André Daugeron, c’est le père du narrateur. Il naît dans le Berry, où tout est loin : la mer, la montagne, la grande ville. Son enfance ? Marquée par la violence, entre Daniel, père incestueux et alcoolique, qui « dégueule sa vie en public » et Colette, la mère-sacrifice qui serre les dents, trime chez « dix bourgeoises différentes » pour assurer la survie de la famille.

Le récit est implacable, parce que la tragédie déjà écrite. « Trop longtemps que les violences se répètent, trop longtemps que la pauvreté leur a rongé les dents. La famille est en flottement dans cet état de fatalité où il n’y a rien à espérer et où rien ne désespère. » Chez les Daugeron, on est alcoolique de père en fils, comme on serait boucher ou cordonnier. « L’alcool est un moyen de sortir du réel, d’accepter le poids de l’existence, sa fatalité. » Parce que « la vie, c’est vraiment qu’un tas d’emmerdes quand tu as chez les pauvres. ».

Vers 32 ans, André décroche. Divorce, relégation sociale, les enfants un weekend sur deux et aux vacances. Les journées sont longues, vides. L’appartement est sordide et André toujours imbibé. « « Sous le Soleil », raconte le narrateur, c’est à 18 h le samedi. Le générique de la série provoque en moi depuis cette époque un sentiment de grand vertige, une profonde anxiété. Il est devenu la mélodie de mon angoisse. Je redoute ces moments chez toi des jours à l’avance. Ta moitié des vacances scolaires est interminable. ».

Notre narrateur a enfin l’âge adulte, et le départ devient échappatoire. « Ce n’est pas seulement le Berry que je veux fuir. C’est toute la région Centre. Ça ne veut rien dire le Centre quand c’est au milieu de rien. » Orléans, puis Paris. La classe préparatoire comme ligne de fuite. Le sentiment d’être, enfin, « au bon endroit pour être et exister ».

Père mort-vivant

La seconde partie de Treize années à te regarder mourir se décline en lettre ouverte. Un face-à-face posthume avec ce père déjà presque mort. Ce père qui n’a jamais cherché à lutter, dont la vie, comme l’agonie, aura été sans panache. « Le désert à gauche et le vide à droite. Tu n’as jamais sauté.
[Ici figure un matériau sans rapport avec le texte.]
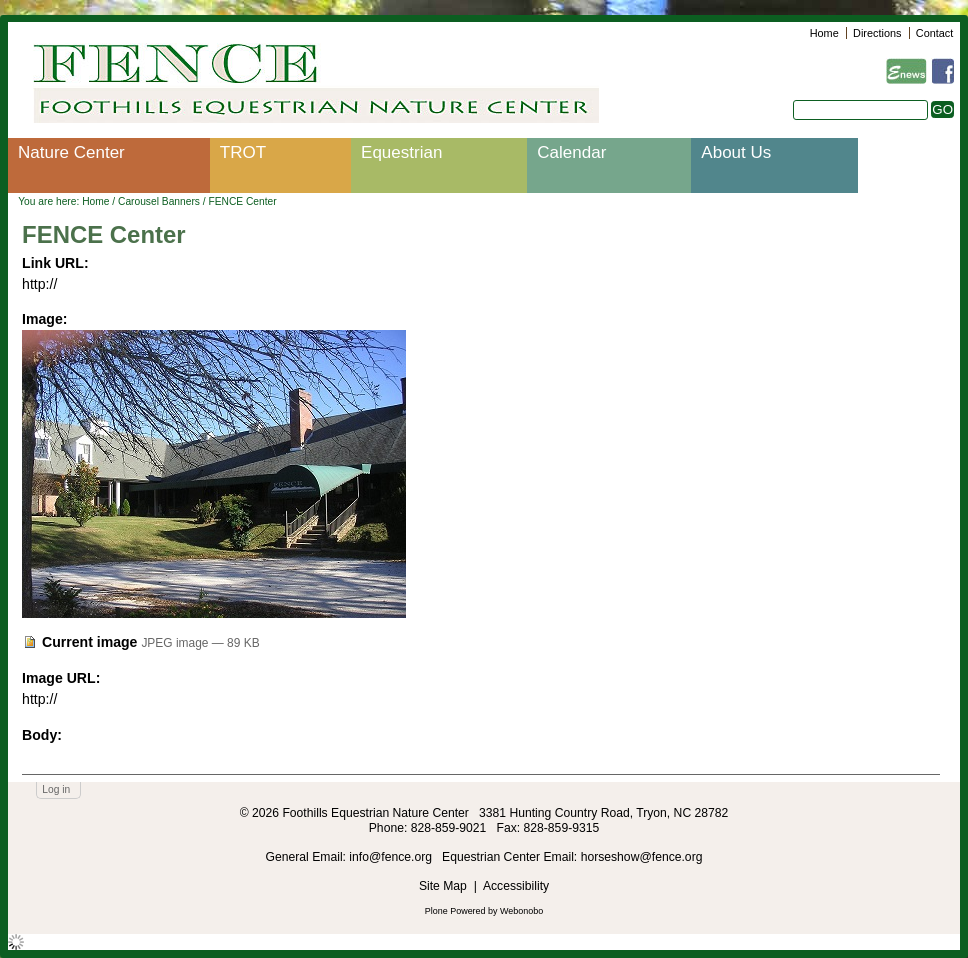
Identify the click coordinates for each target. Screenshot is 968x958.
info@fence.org (392, 857)
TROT (243, 152)
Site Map (443, 886)
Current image (89, 642)
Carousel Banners (159, 201)
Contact (934, 33)
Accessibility (516, 886)
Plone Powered (455, 911)
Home (824, 33)
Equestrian (401, 152)
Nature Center (71, 152)
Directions (877, 33)
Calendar (571, 152)
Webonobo (521, 911)
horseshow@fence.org (642, 857)
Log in (56, 789)
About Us (736, 152)
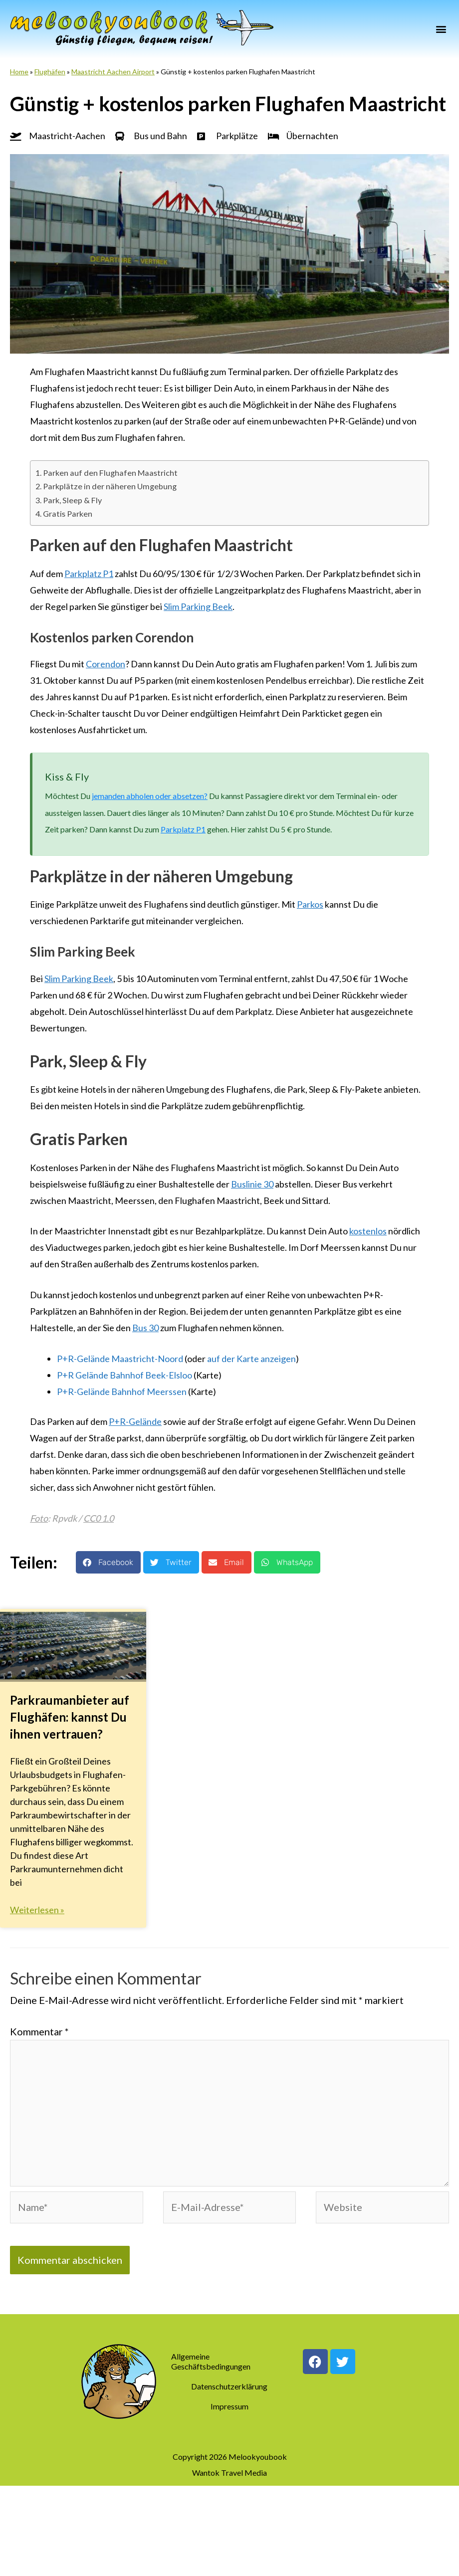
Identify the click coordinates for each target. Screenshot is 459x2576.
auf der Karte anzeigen (251, 1357)
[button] (441, 29)
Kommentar (39, 2031)
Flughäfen (49, 71)
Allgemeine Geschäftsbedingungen (210, 2362)
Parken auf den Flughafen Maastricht (110, 472)
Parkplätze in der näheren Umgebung (110, 485)
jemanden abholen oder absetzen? (150, 795)
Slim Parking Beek (198, 605)
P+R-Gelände (135, 1420)
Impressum (229, 2407)
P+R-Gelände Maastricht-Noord (120, 1357)
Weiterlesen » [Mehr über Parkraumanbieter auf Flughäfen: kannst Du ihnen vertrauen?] (37, 1909)
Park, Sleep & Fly (72, 499)
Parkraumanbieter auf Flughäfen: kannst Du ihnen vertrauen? (69, 1716)
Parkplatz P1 (88, 573)
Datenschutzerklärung (229, 2387)
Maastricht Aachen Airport (113, 71)
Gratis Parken (67, 513)
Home (19, 71)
Tu préfères te laisser tomber, glisser dans la mort ». Si l’alcool est « cette dépendance qui est comme un incendie qu’on ne parvient pas à éteindre », pourquoi mener un combat perdu d’avance ?

Cette lente agonie, le narrateur la regarde, impuissant. « Treize années à te regarder mourir. Je ne sais même pas si tu as essayé de te battre. (…) Alors moi, mais pas seulement moi d’ailleurs, ma sœur, ta mère, toutes et tous, nous sommes aux premières loges du lent dépouillement de tout ce qui constitue ton existence. »

Il y a le séjour d’André à Paris, chez son fils. Le malaise commence dans les transports. « Son odeur de corps malade et de clopes froides » et les regards des autres voyageurs, avant-goût d’une longue semaine de promiscuité à deux, dans une minuscule piaule d’étudiant donnant sur le périph. Pour notre narrateur, sept interminables jours à ravaler la colère et la honte. André a 44 ans mais fait deux fois son âge. Il a le corps d’un homme qui s’est tué à petit feu.

Par le fils, André sera raccompagné à son train de manière expéditive. Un au revoir plein d’amertume rentrée, moche comme toute cette vie déployée à se détruire, derrière lequel se cache le dénouement que l’on attendait et qui surprend tout de même par sa brusquerie. Mais ce départ, aussi sec soit-il, n’épuise pas le deuil. Il ne fait que le raviver. Car cette mort, le narrateur n’a fait que la vivre  : « Des centaines de fois cette mort je l’ai vécue, je l’ai préparée. Je te pleure depuis si longtemps déjà. »

Lettre ouverte à la honte sociale

La honte sociale est partout : dans le regard des autres, dans les silences, dans le corps du père perçu comme un déchet. Une honte produite par la relégation, la pauvreté, la répétition des violences, l’alcool comme ultime échappatoire. Une honte héritée, transmise, intériorisée, et que Benjamin Daugeron brise en l’écrivant frontalement.

Treize années à te regarder mourir est pour cela un livre politique, dans le sens le plus concret du terme il donne une voix à ceux que la société a laissé là, à ses marges. Il raconte une vie « démantelée bloc par bloc », une existence devenue « dispensable à tous ». Et dans ce geste, il s’inscrit pleinement dans la ligne des Éditions du commun, maison coopérative et militante qui revendique une littérature du réel, « dans sa dimension sociale, vivante, éprouvée, chahutée », une littérature « pour rappeler au goût de vivre, à l’autre, au commun ».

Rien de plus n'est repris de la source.